I’m just trying to get some php code which compares what the user enters against the algorithm for the encryption but what I have so far doesn’t work as I’ve no idea how to do it.

benanamen · December 4, 2016, 5:05pm

It’s not complicated. Here is the example from the manual
http://php.net/manual/en/function.password-verify.php

http://php.net/manual/en/function.password-hash.php

[php]<?php
// See the password_hash() example to see where this came from.
$hash = ‘$2y$07$BCryptRequires22Chrcte/VlQH0piJtjXl.0t1XkA8pw9dMXTpOq’;

if (password_verify(‘rasmuslerdorf’, $hash)) {
echo ‘Password is valid!’;
} else {
echo ‘Invalid password.’;
}
?>[/php]

jackh · December 4, 2016, 5:08pm

Cheers [member=46186]Kevin Rubio[/member] !

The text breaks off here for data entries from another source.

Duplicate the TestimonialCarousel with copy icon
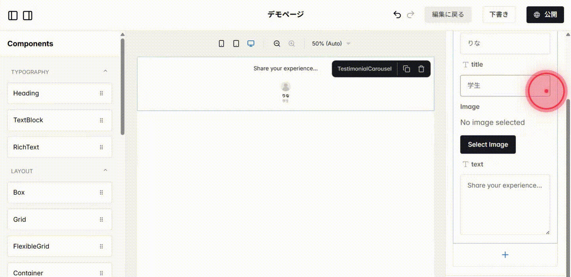This screenshot has height=277, width=571. click(x=406, y=69)
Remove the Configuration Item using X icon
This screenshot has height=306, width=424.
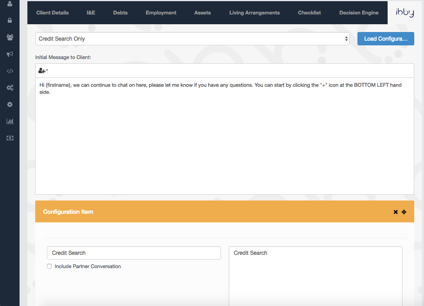point(395,212)
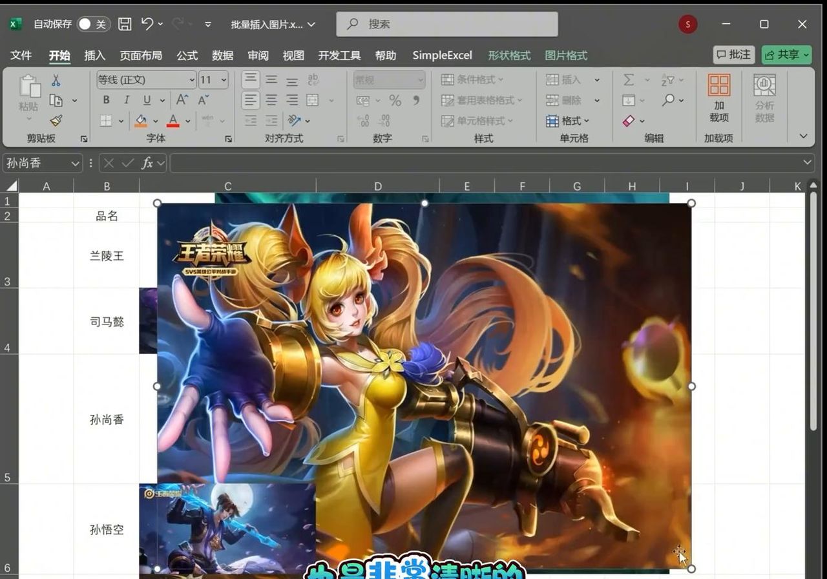Switch to the 插入 (Insert) tab
Image resolution: width=827 pixels, height=579 pixels.
click(94, 56)
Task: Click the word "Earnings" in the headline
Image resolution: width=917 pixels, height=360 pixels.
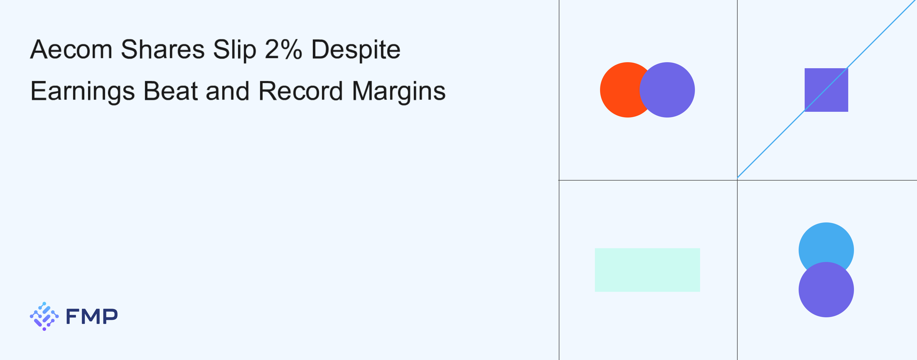Action: pyautogui.click(x=83, y=92)
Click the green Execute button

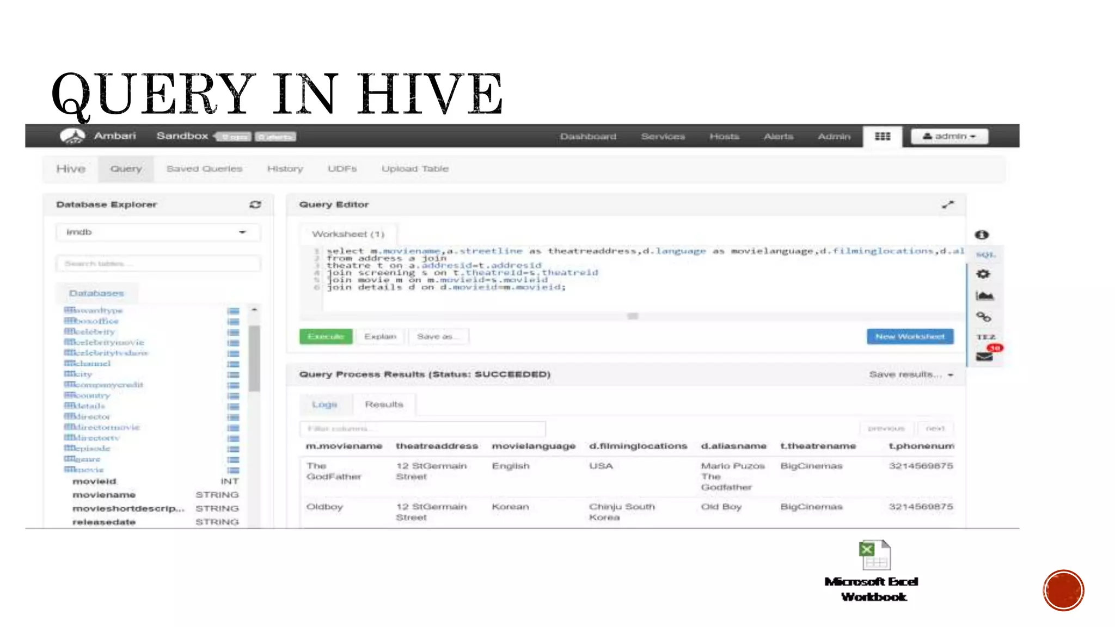(x=326, y=336)
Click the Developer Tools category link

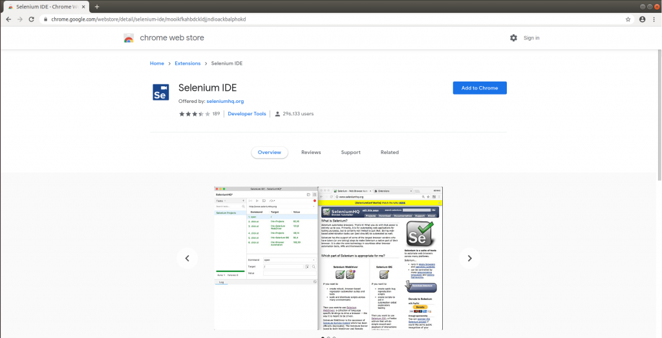click(x=246, y=114)
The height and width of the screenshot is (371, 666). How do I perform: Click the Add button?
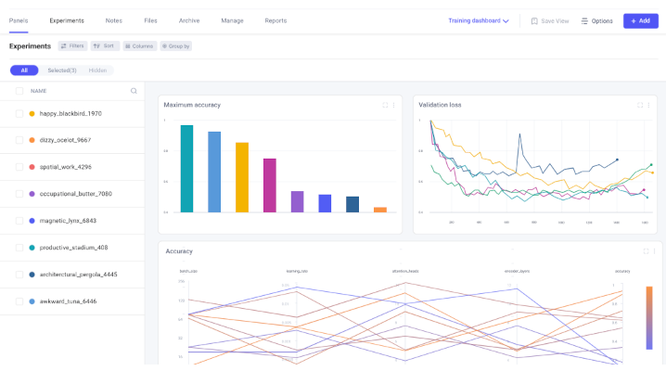[641, 20]
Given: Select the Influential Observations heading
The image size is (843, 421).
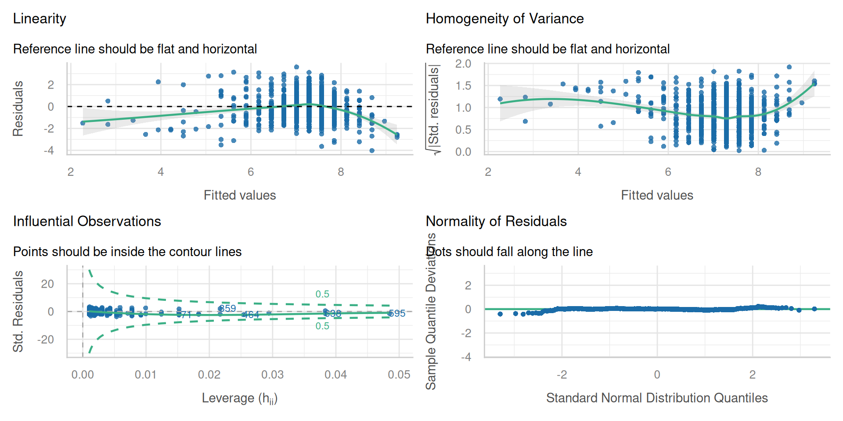Looking at the screenshot, I should [87, 221].
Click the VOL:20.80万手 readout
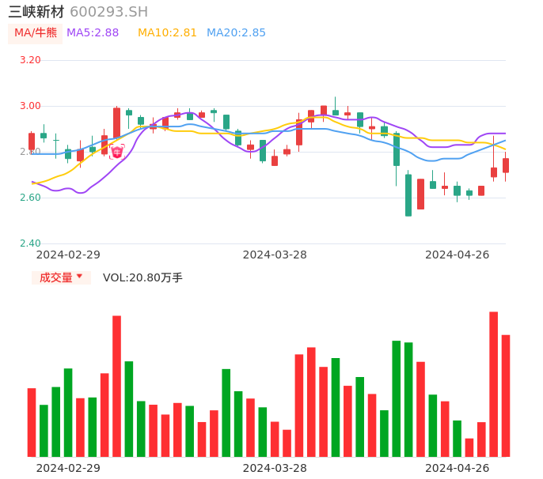Image resolution: width=543 pixels, height=479 pixels. pos(142,277)
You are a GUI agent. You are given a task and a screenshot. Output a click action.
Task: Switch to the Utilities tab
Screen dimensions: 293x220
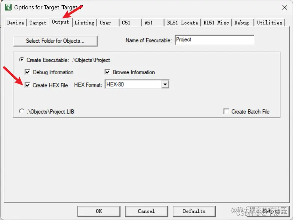(269, 22)
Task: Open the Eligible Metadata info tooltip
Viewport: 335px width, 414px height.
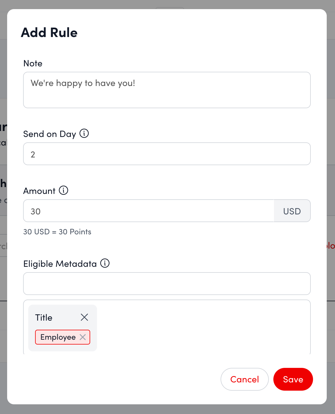Action: pos(105,263)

astonecipher · December 4, 2016, 5:08pm

In a most basic sense:

create table members ( mid int(11) auto_increment primary key, username varchar(20) not null unique, pass varchar(255) not null, email varchar(120) not null unique ) engine=InnoDB;

And a very minimum insert statement,
[php]$stmt = $pdo->prepare(‘INSERT INTO members (username, pass, email) VALUES (?,?,?)’);
$stmt->execute([$username,
$email,
password_hash($pass, PASSWORD_DEFAULT),
]);
[/php]

Now to verify, you would pull that hash out from the table and and check it as Kevin shows.

jackh · December 4, 2016, 5:10pm

Thanks [member=72272]astonecipher[/member] that helps too!